Is it true that every closed operator on a separable Hilbert H space only has countably many eigenvalues?
Or put the other way around, if I want to ensure that a (not necessarily bounded) linear operator on a separable Hilbert space only has countably many eigenvalues, is closedness (or better said, closability) a sufficient condition?
(By the term eigenvalue, I do not only mean a point in the spectrum of course, but one that actually fulfills $Tx = \lambda x$.)

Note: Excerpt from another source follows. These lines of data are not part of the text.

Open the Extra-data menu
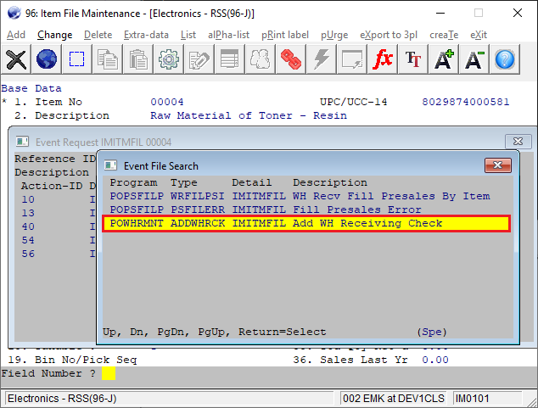Viewport: 538px width, 408px height. (146, 35)
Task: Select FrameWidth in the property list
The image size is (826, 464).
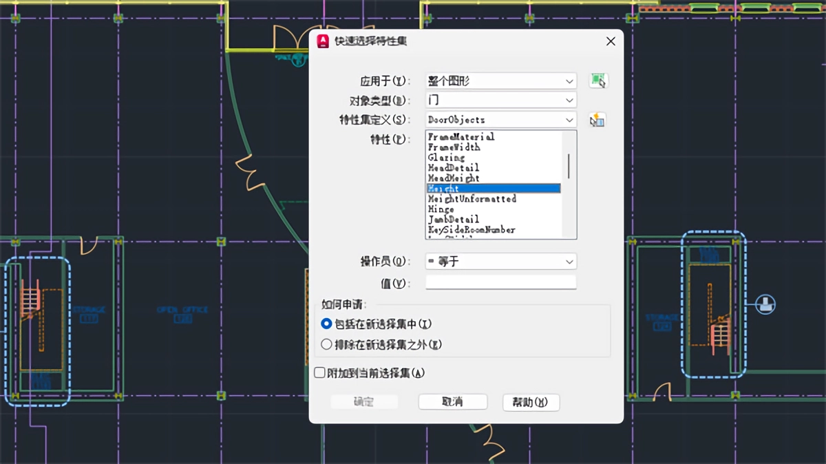Action: pyautogui.click(x=482, y=147)
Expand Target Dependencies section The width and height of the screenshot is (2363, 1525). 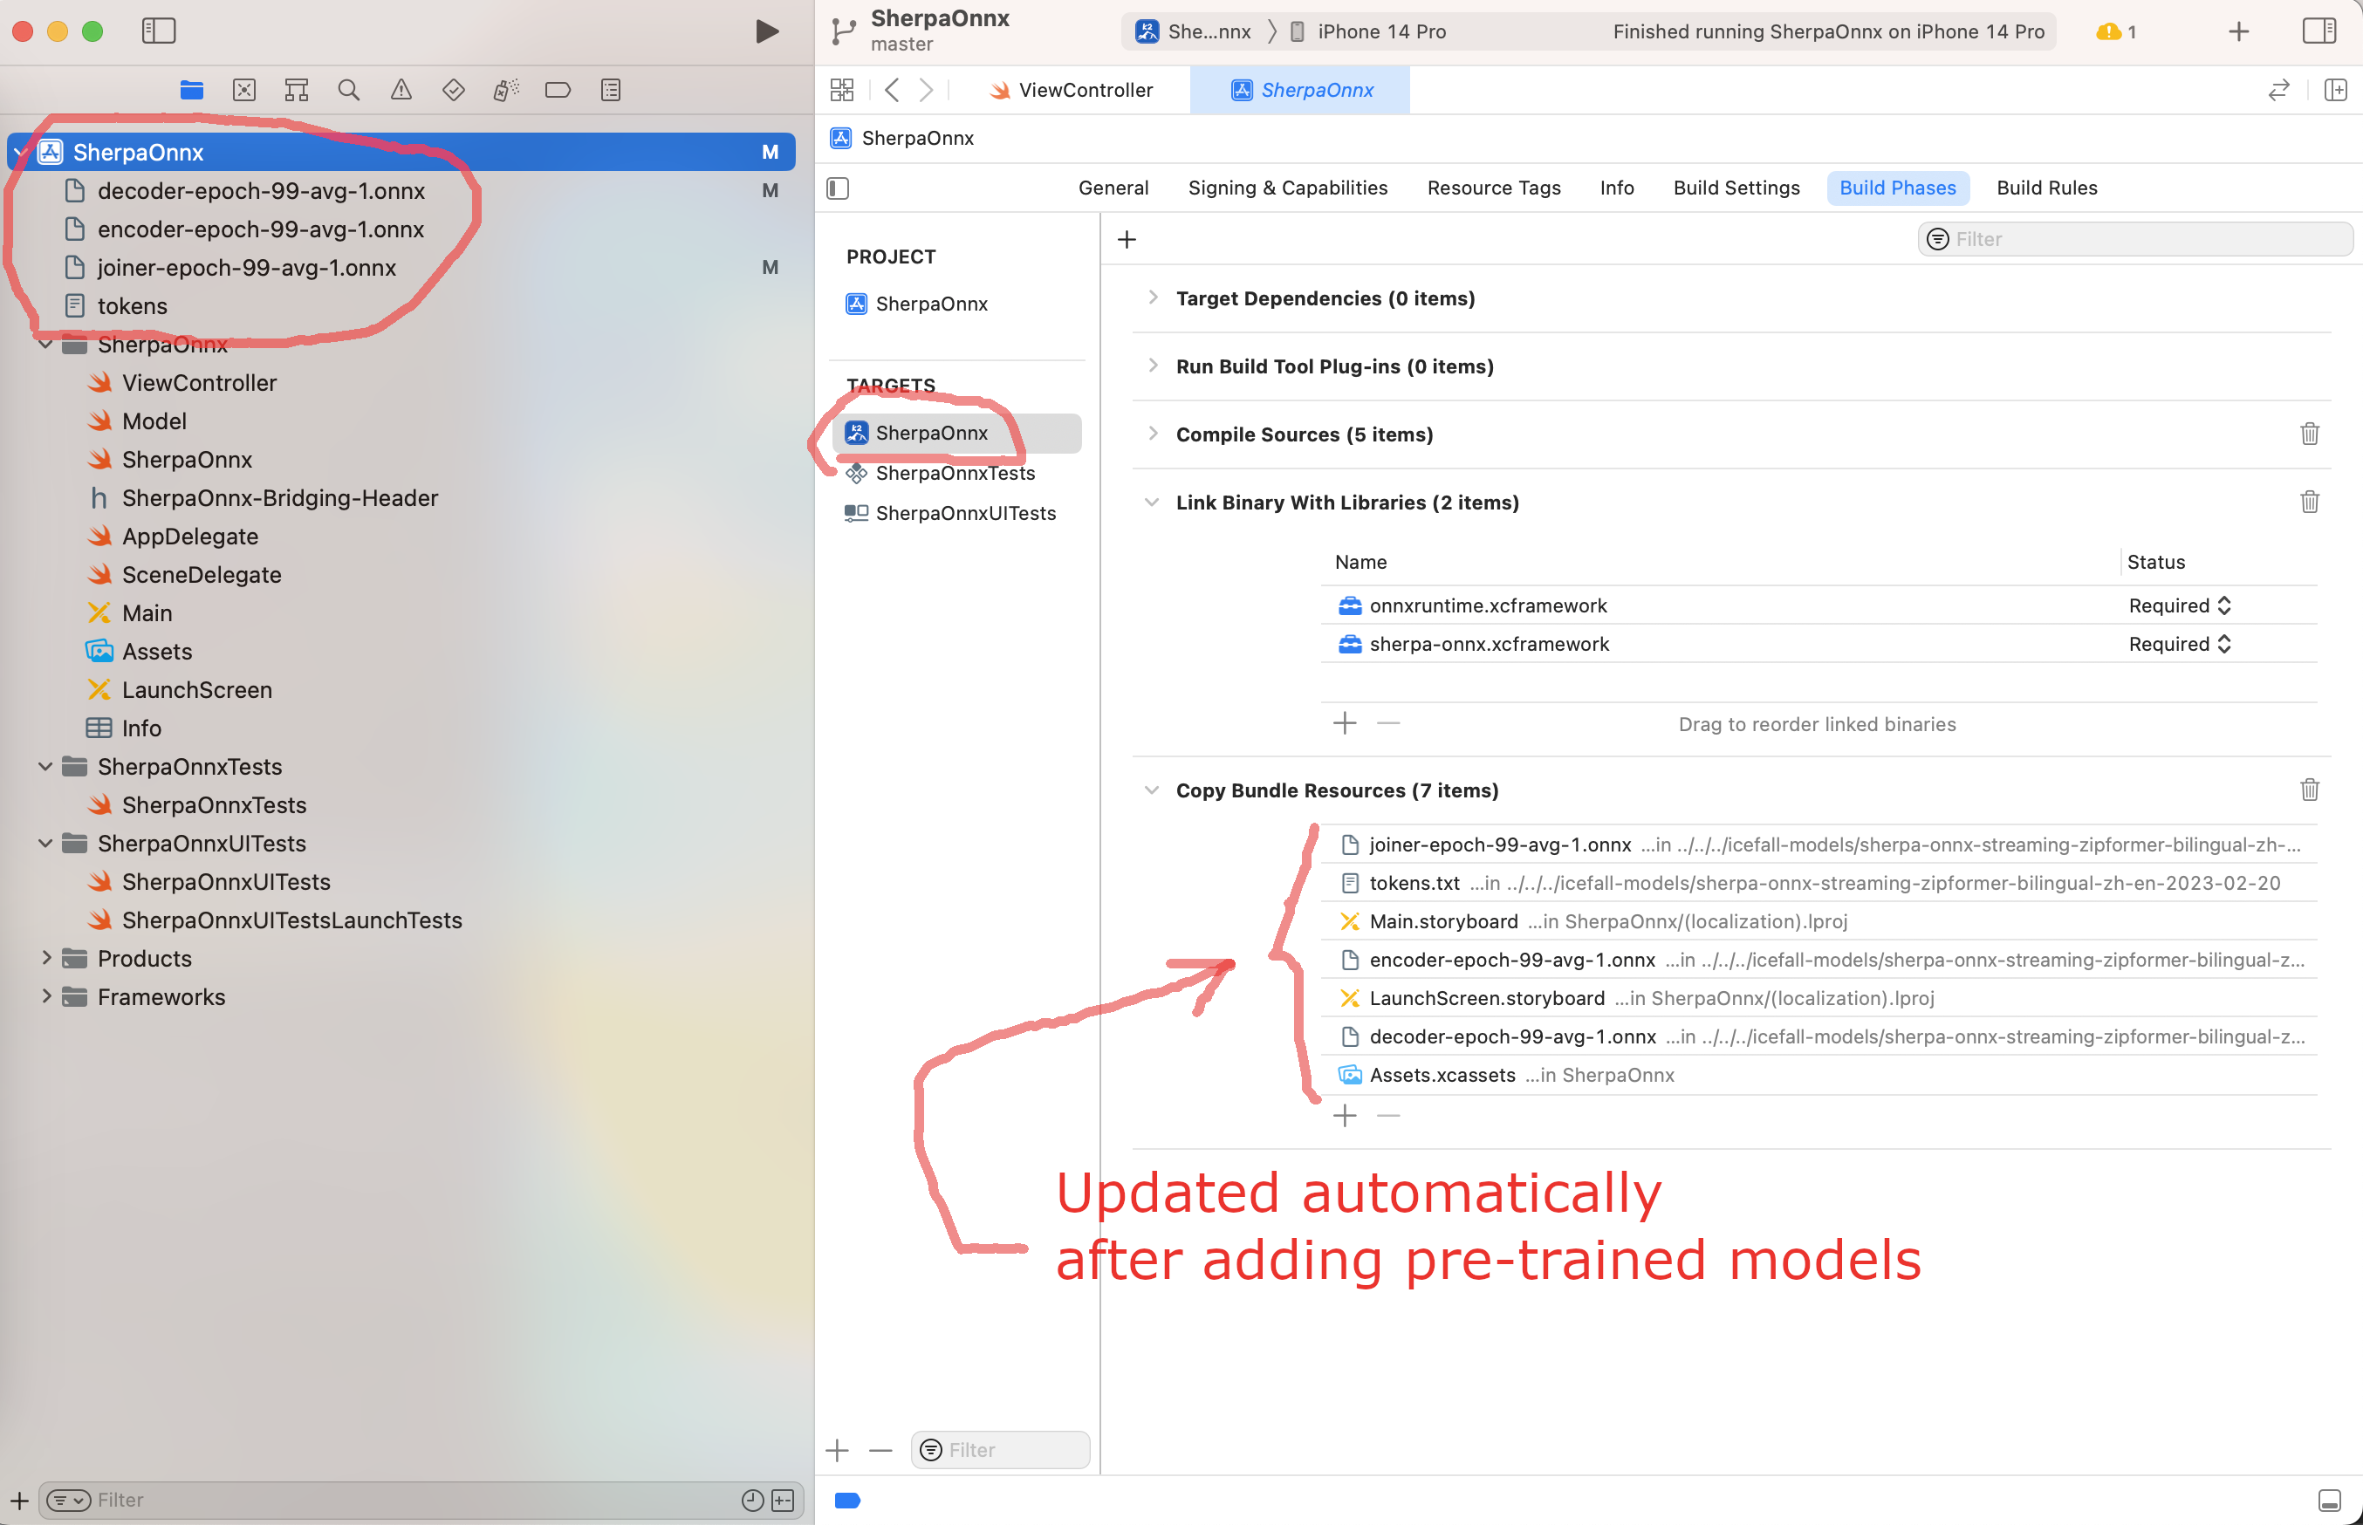click(x=1152, y=297)
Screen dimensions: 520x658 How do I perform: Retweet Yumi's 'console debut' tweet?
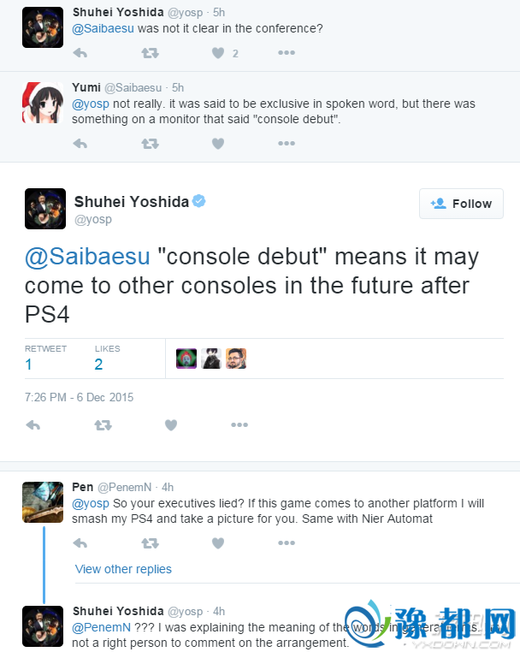point(150,143)
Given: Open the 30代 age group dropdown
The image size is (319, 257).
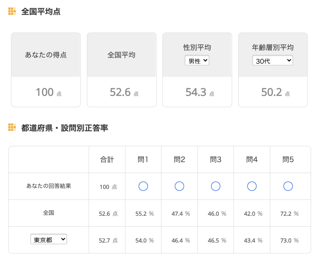Looking at the screenshot, I should 273,61.
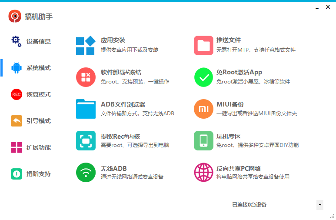Viewport: 336px width, 220px height.
Task: Select the 免Root激活App green checkmark icon
Action: tap(203, 77)
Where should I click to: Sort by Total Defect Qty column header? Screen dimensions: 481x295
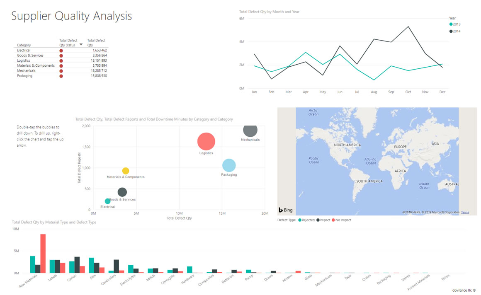click(96, 43)
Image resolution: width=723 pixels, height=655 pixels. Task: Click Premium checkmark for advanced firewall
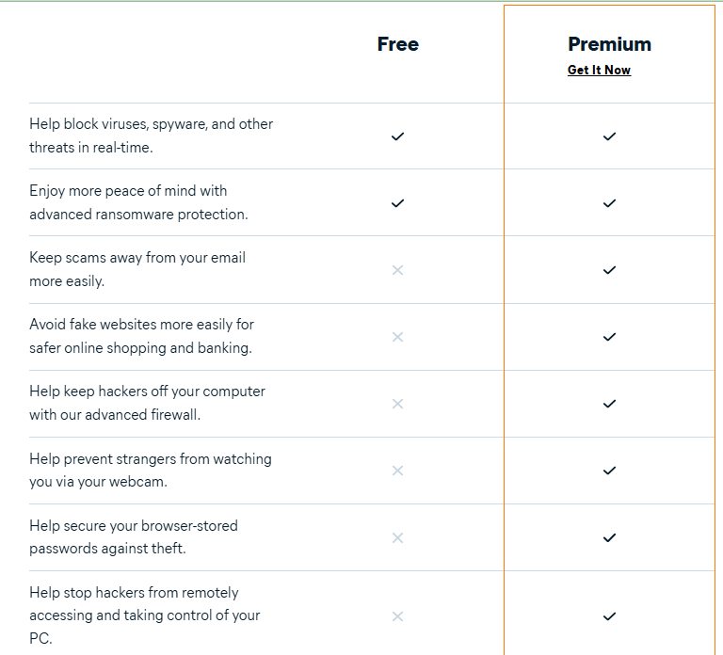point(609,404)
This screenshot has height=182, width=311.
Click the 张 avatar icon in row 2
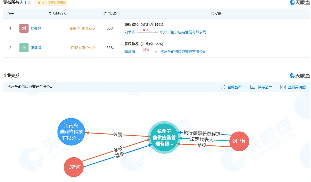[24, 48]

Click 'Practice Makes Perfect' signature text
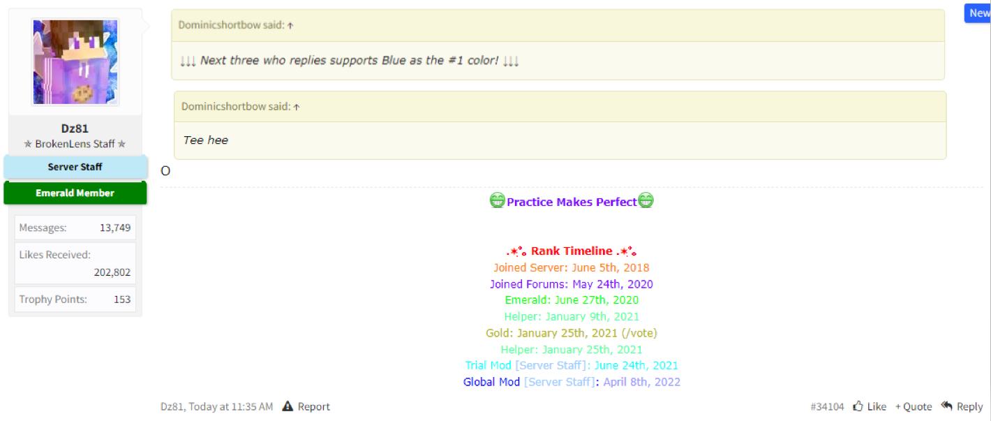coord(572,202)

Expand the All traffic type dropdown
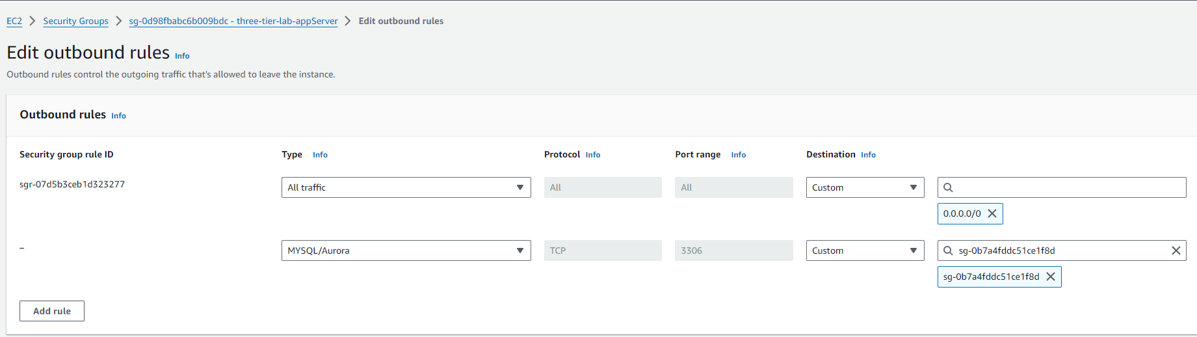(x=406, y=187)
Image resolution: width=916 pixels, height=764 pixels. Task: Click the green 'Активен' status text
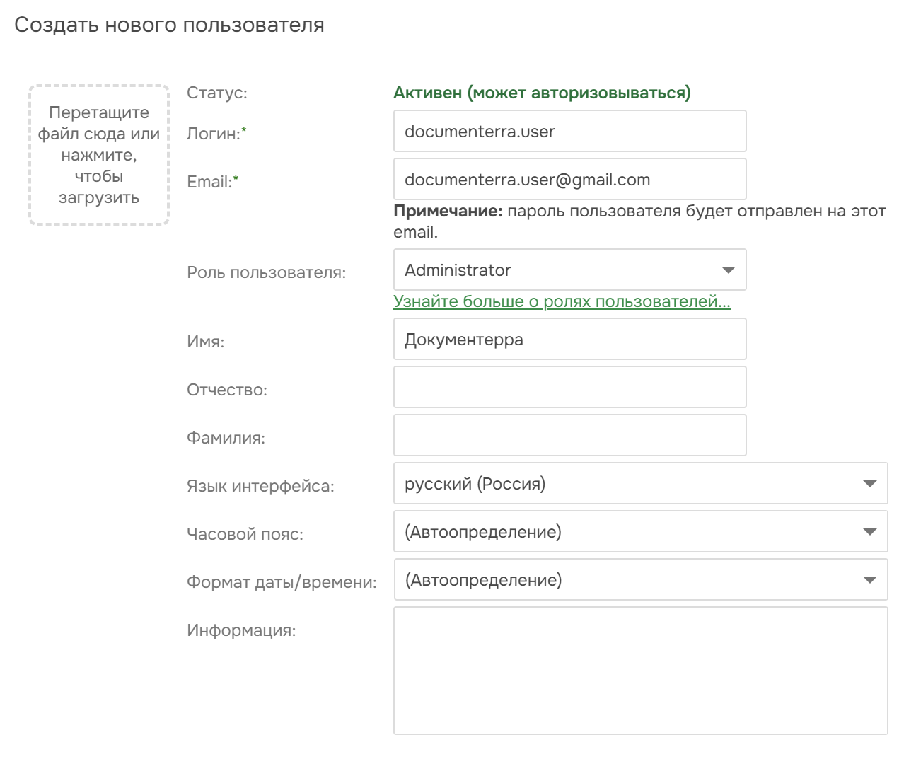point(542,93)
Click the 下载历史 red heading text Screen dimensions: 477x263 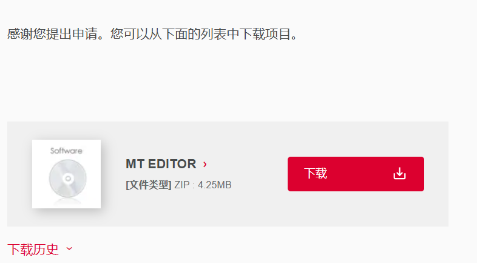(33, 249)
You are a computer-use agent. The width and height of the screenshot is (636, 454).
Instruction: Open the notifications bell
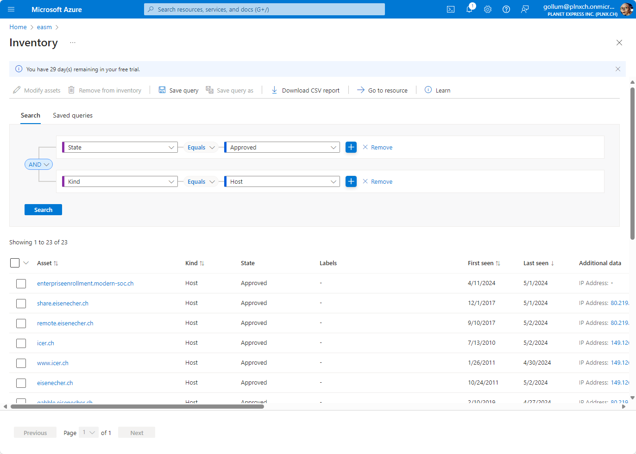(469, 9)
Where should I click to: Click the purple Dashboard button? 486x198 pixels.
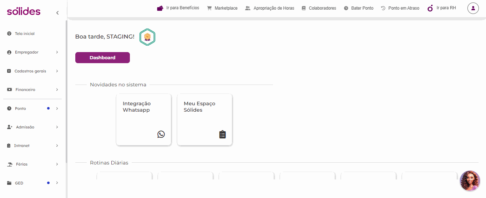coord(102,57)
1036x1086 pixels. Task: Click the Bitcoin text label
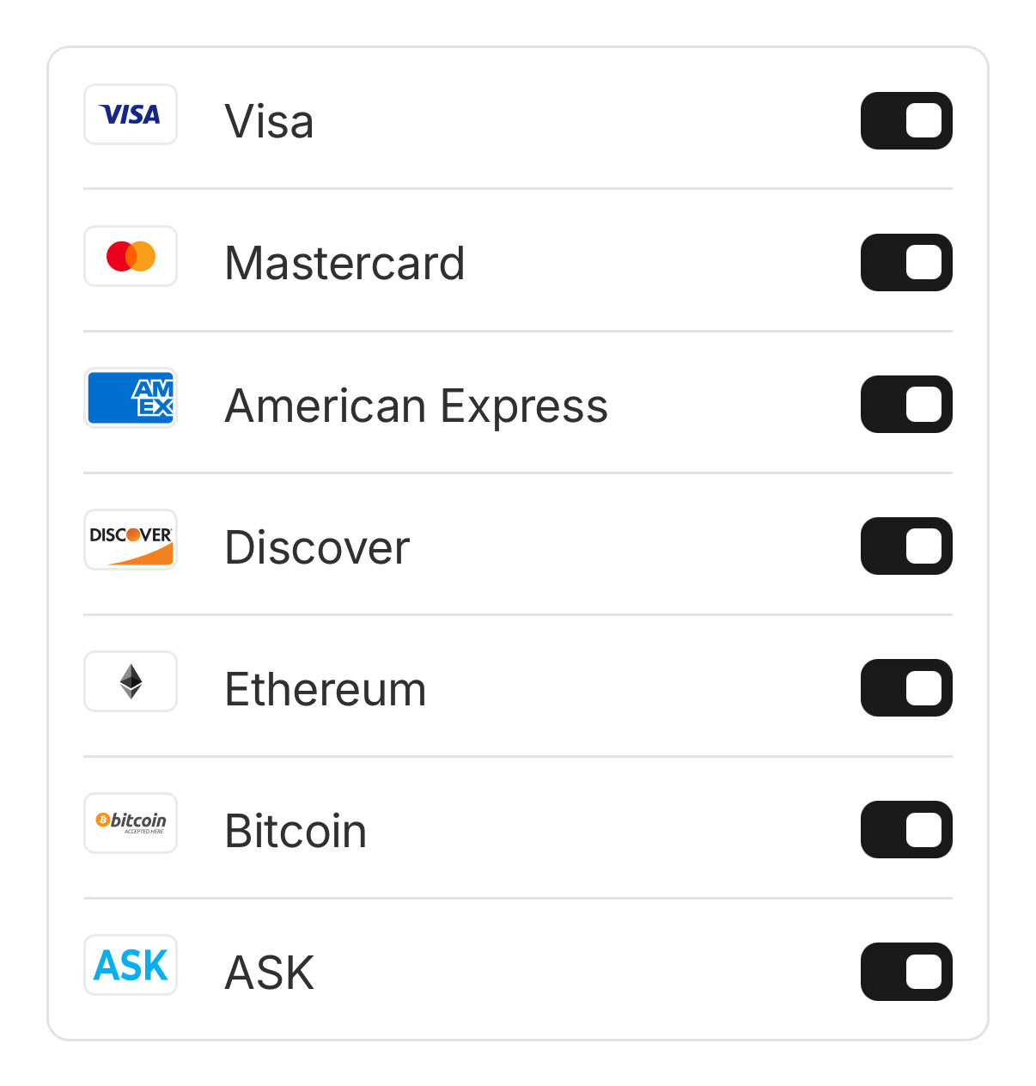[x=296, y=831]
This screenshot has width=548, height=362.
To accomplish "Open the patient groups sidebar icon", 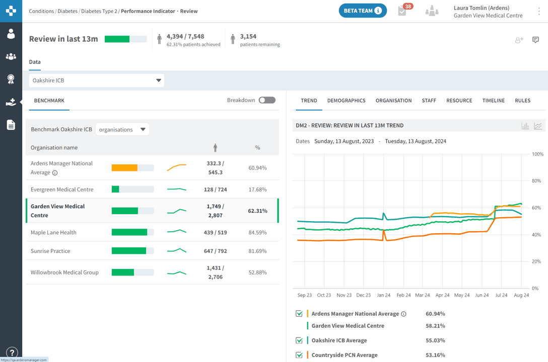I will coord(11,56).
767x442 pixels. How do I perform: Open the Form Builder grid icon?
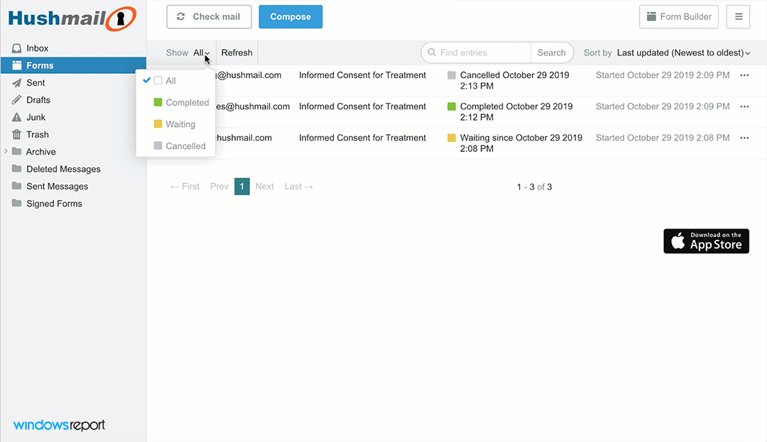pyautogui.click(x=651, y=16)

Let $T:\ell^2\rightarrow\ell^2$ be the backwards shift operator, $T(a_n) = (a_2,a_3,\cdots)$. This is a contraction. For any $\lambda\in\mathbb C$, consider the sequence given by $a_n = \lambda^n$. Thus $(a_{n+1}) = (\lambda^2,\lambda^3,\cdots) = \lambda(\lambda,\lambda^2,\cdots)$ and so, if $(a_n)\in\ell^2$, then $(a_n)$ is an eigenvector of $T$, for eigenvalue $\lambda$. Of course, $\sum_n |\lambda^n|^2 = \sum_n |\lambda^2|^n <\infty$ if and only if $|\lambda|<1$.
So even a bounded operator can have a continuum of eigenvectors.
Certainly not. In fact there are bounded operators with uncountably many eigenvalues. For example, the left shift $S^\ast$ defined on $\ell^2$ by $S^\ast(x_1,x_2,\ldots)=(x_2,x_3,\ldots)$ has point spectrum equal to the open unit disk.
In fact, unbounded operators with compact resolvents have discrete spectrum and this occur when they are givend on compact manifolds.